Bone morphogenetic proteins, DNA methylation, and gut microbiota interaction in lumbar disc degeneration: A multi-omics Mendelian randomization study

BackgroundLumbar disc degeneration (LDD) is a ubiquitous finding in low back pain. Many different etiology factors may explain the LDD process, such as bone morphogenetic proteins (BMPs), DNA methylation, and gut microbiota. Until recently the mechanisms underlying the LDD process have been elusive.MethodsBMP-related genes were extracted from the GeneCards database. The LDD transcriptome dataset was obtained from the Gene Expression Omnibus.
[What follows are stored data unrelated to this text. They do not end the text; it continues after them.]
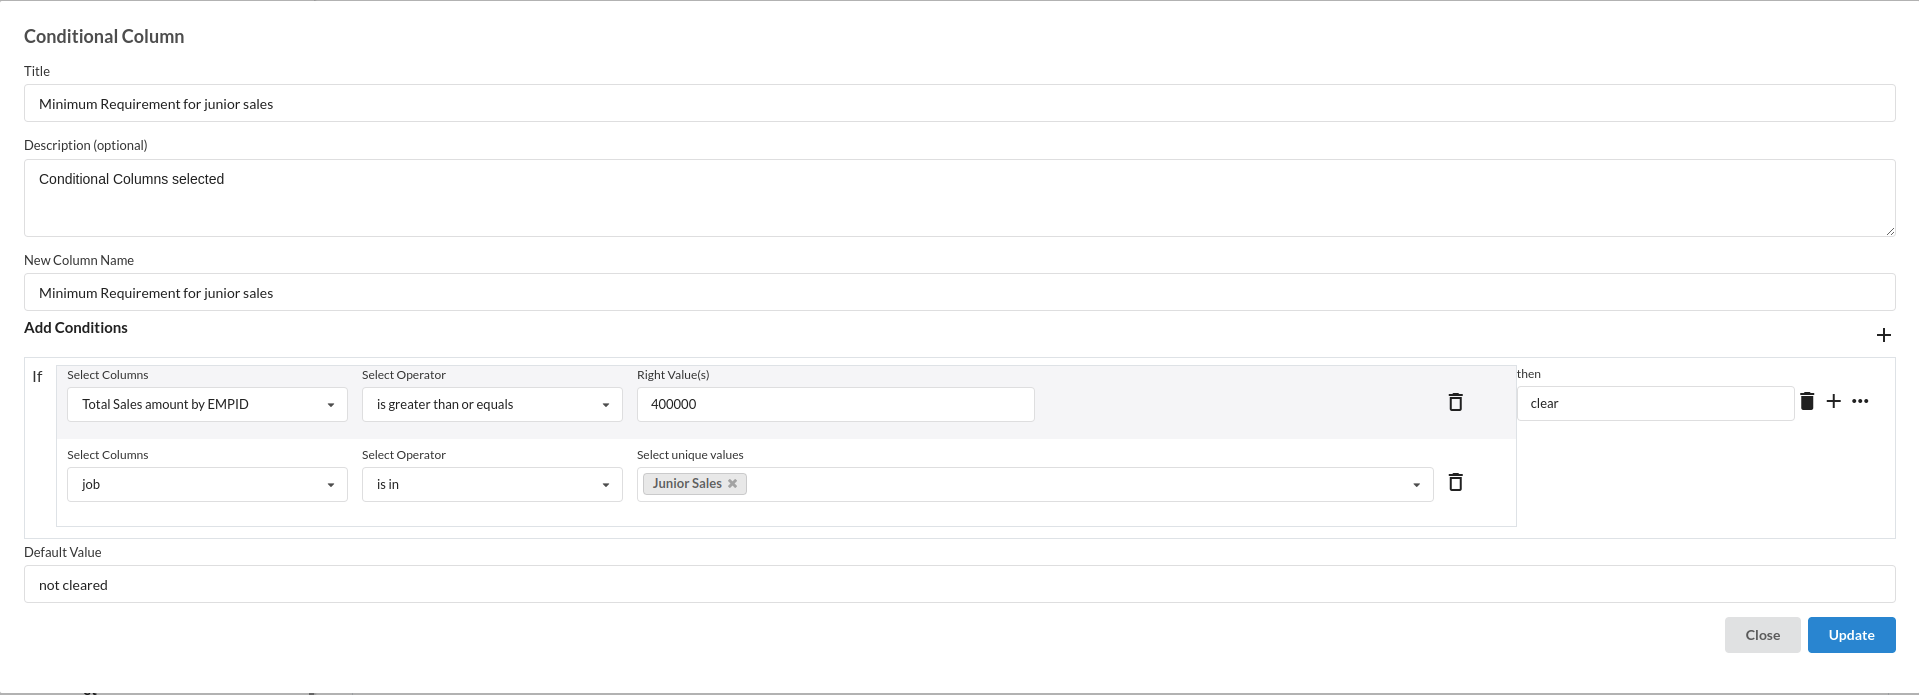Delete the Total Sales amount condition row
Image resolution: width=1919 pixels, height=695 pixels.
[x=1455, y=402]
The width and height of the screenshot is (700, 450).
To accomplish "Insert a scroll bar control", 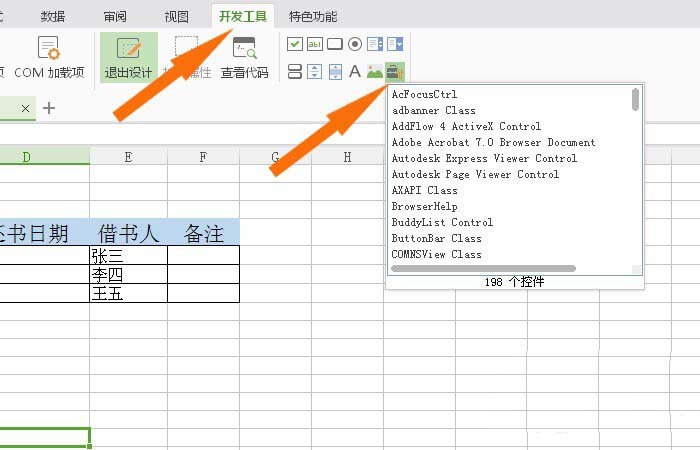I will point(335,71).
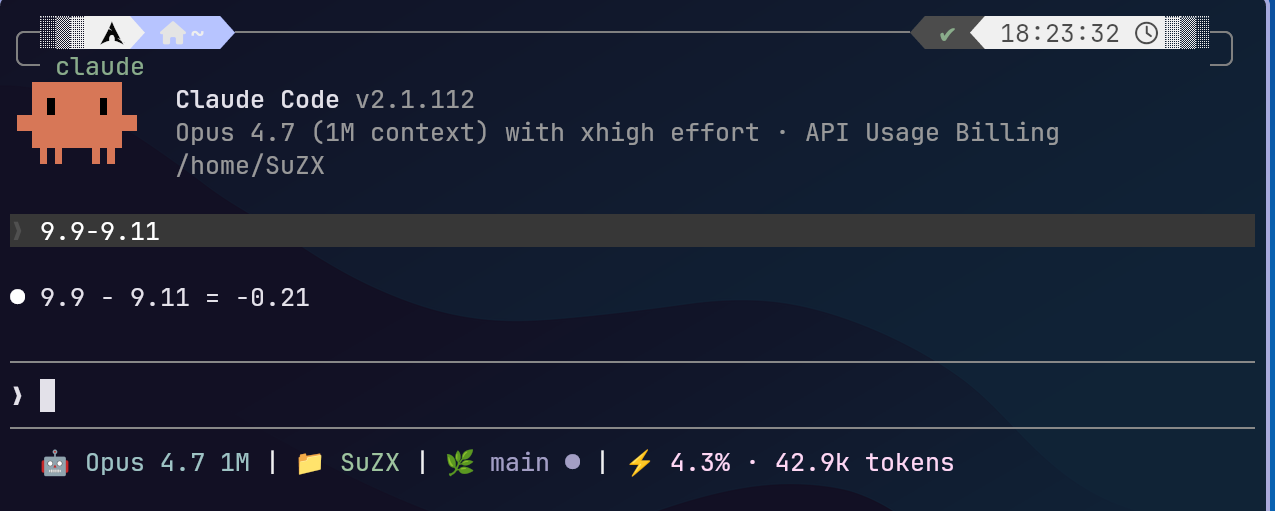The height and width of the screenshot is (511, 1275).
Task: Click the Claude Code v2.1.112 title
Action: (325, 100)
We used linear regression and meta-analysis to screen and integrate the differentially expressed genes associated with BMPs in LDD. Genome-wide association studies (GWASs) of LDD were from FinnGen and UKBB. The expression quantitative trait loci (eQTLs) and DNA methylation quantitative trait loci from the blood were identified via the summary data-based Mendelian randomization (SMR) method, and the possible blood BMP genes and their regulatory elements associated with the risk of LDD were prioritized. Intestinal eQTLs and fecal microbial QTLs (mbQTLs) were integrated, and the potential interactions between BMP gene expression in host intestinal tissue and the gut microbiota were revealed through SMR and colocalization analysis. The GWAS catalog (GCST90246169) was used to validate SMR results.ResultsA meta-analysis of five datasets revealed that 113 BMP genes were differentially expressed between LDD and control tissues. Seven genes were selected as candidate pathogenic genes of LDD via the three-step SMR method: CREB1, BMP6, PTCH1, GLI1, MEG3, GALNS, and NF1. SMR analysis also revealed five possible gut genes: HFE, MET, MAPK3, NPC1, and GDF5. The correlation between the gut microbiota and BMP gene expression in intestinal tissues was verified by eQTL-mbQTL colocalization.ConclusionThis multi-omics study revealed that the BMP genes associated with LDD are regulated by DNA methylation. There are genetic differences between gut gene expression and the gut microbiota. These findings provide evidence for new therapeutic targets in the future.